» Provided material
------------------------------------------------

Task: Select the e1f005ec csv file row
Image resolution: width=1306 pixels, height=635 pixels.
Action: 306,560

------------------------------------------------

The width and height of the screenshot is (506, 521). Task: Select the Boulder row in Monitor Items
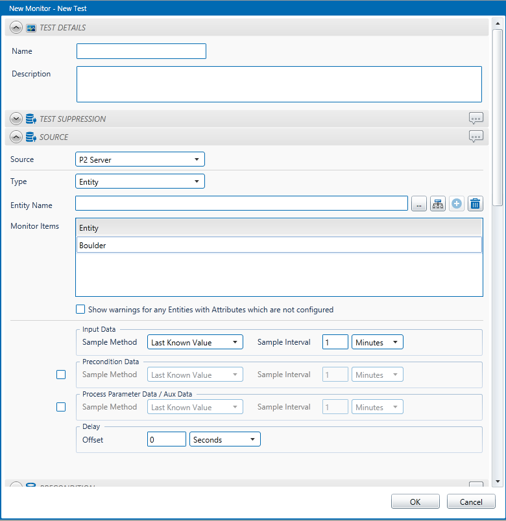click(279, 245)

------------------------------------------------

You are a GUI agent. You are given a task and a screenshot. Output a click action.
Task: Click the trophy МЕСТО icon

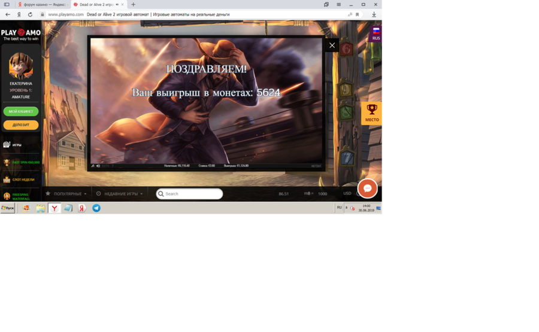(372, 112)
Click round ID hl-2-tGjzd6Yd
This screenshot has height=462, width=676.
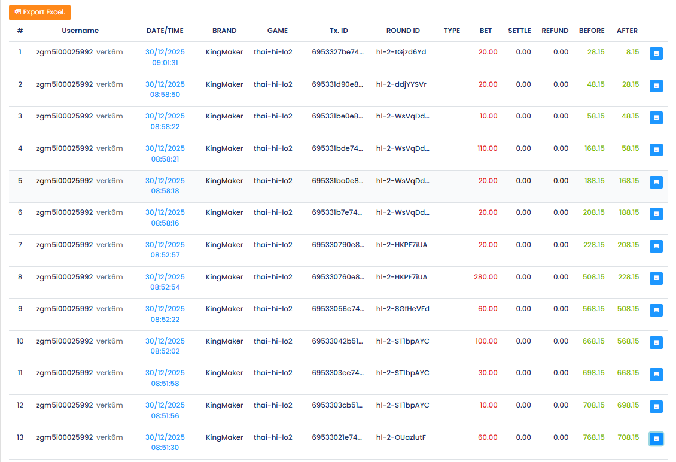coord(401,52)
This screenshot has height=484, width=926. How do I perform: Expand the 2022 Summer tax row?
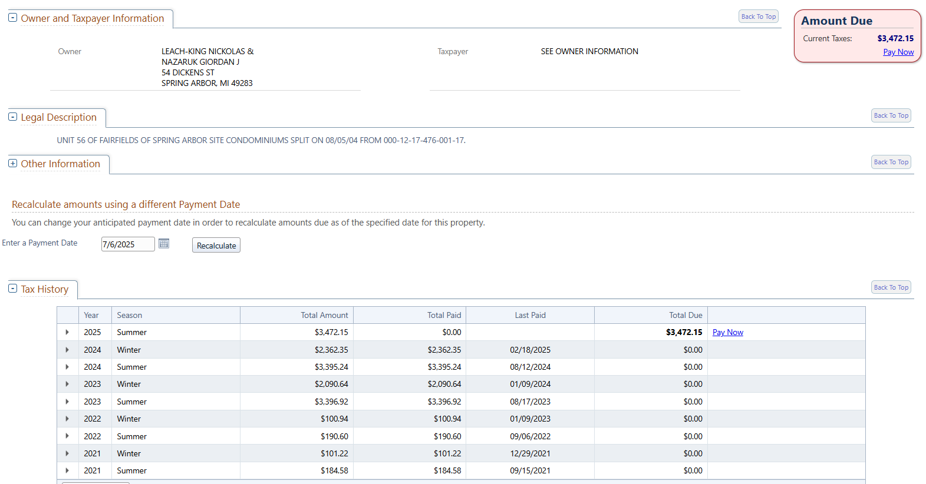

------------------------------------------------

» Exercise details
When you reach the line containing "Task: Click the trophy МЕСТО icon" in the entries above, begin restating word for word, and stop once the line containing "This screenshot has height=484, width=926." has been given. Omit the pictures.

» Output for this exercise
Task: Click the trophy МЕСТО icon

(372, 112)
Click round ID hl-2-tGjzd6Yd
This screenshot has height=462, width=676.
coord(401,52)
This screenshot has height=484, width=926. How do I perform: Expand the 2022 Summer tax row?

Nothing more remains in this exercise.